While there has been plenty of discussion about revamping the method by which the captain is chosen in the wake of another American defeat, the former European Ryder Cup captain maintains that getting the best players on the team is most important.
"Being a European, we're very happy with what we tend to do," Montgomerie told reporters on Thursday on the eve of the SAS Championship on the over-50 Champions Tour.
"But having lost eight out of the last 10 Ryder Cups, you would feel the PGA (of America) would have to change things somehow (as far as choosing the players).
"Is it a two-year process, a one-year process, is it 12 picks for the captain, is it the (top) 12 in the world rankings?"
The Scot, who captained the victorious European team at the 2010 Ryder Cup, was critical of American player Phil Mickelson's thinly-veiled attack of 2014 U.S. captain Tom Watson during a post-event news conference in Scotland two weeks ago.
While Mickelson has subsequently received plenty of support for his comments, particularly his desire to mimic the European system of surrounding the captain with past and future captains, Montgomerie remains critical of Mickelson's timing.
"The timing of what he said really was wrong," said Montgomerie, who is part of a five-man panel that will select Europe's 2016 captain early next year.
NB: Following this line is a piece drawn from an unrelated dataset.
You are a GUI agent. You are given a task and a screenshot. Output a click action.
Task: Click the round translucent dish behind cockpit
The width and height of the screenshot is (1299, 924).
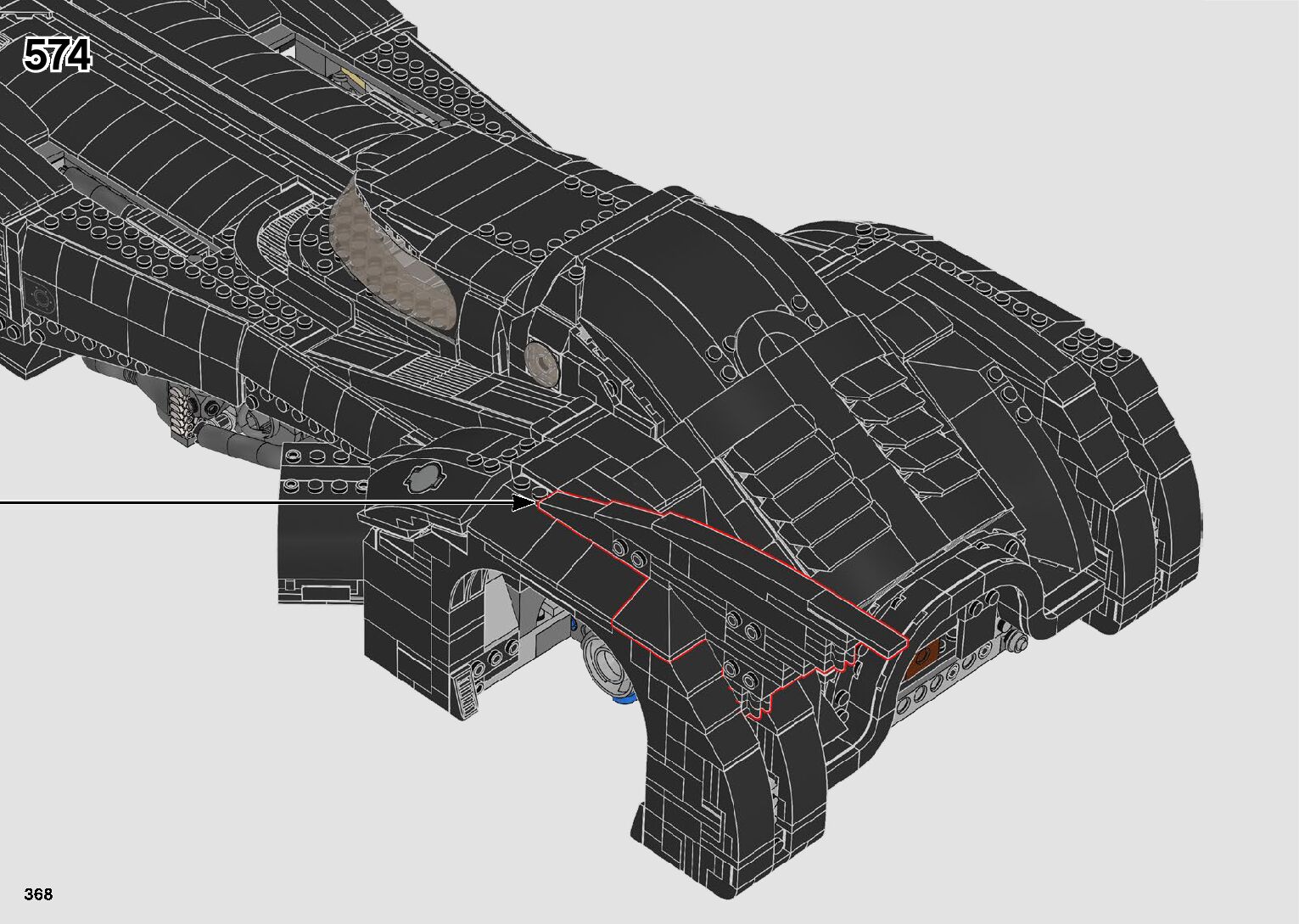540,360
And Montgomerie, who has implied that the importance of the captain at a Ryder Cup was overrated, doesn't think it matters so much who is the next American captain.
He points out that he might have been a losing captain four years ago if one of his players, Graeme McDowell, had not pulled out a great victory in his singles match against Hunter Mahan on the final day.
"You talk about this great European template all you like (but) I never saw it when I was captain. If it wasn't for (McDowell's victory), we might have been looking for America's template.
"We happen to have putted better than the American team over the last few Ryder Cups and that' why we've won. Why we have done that, I'm not sure (but) eight out of 10 is beyond a coincidence so there must be something that's either very, very good with us or not so with the American set-up."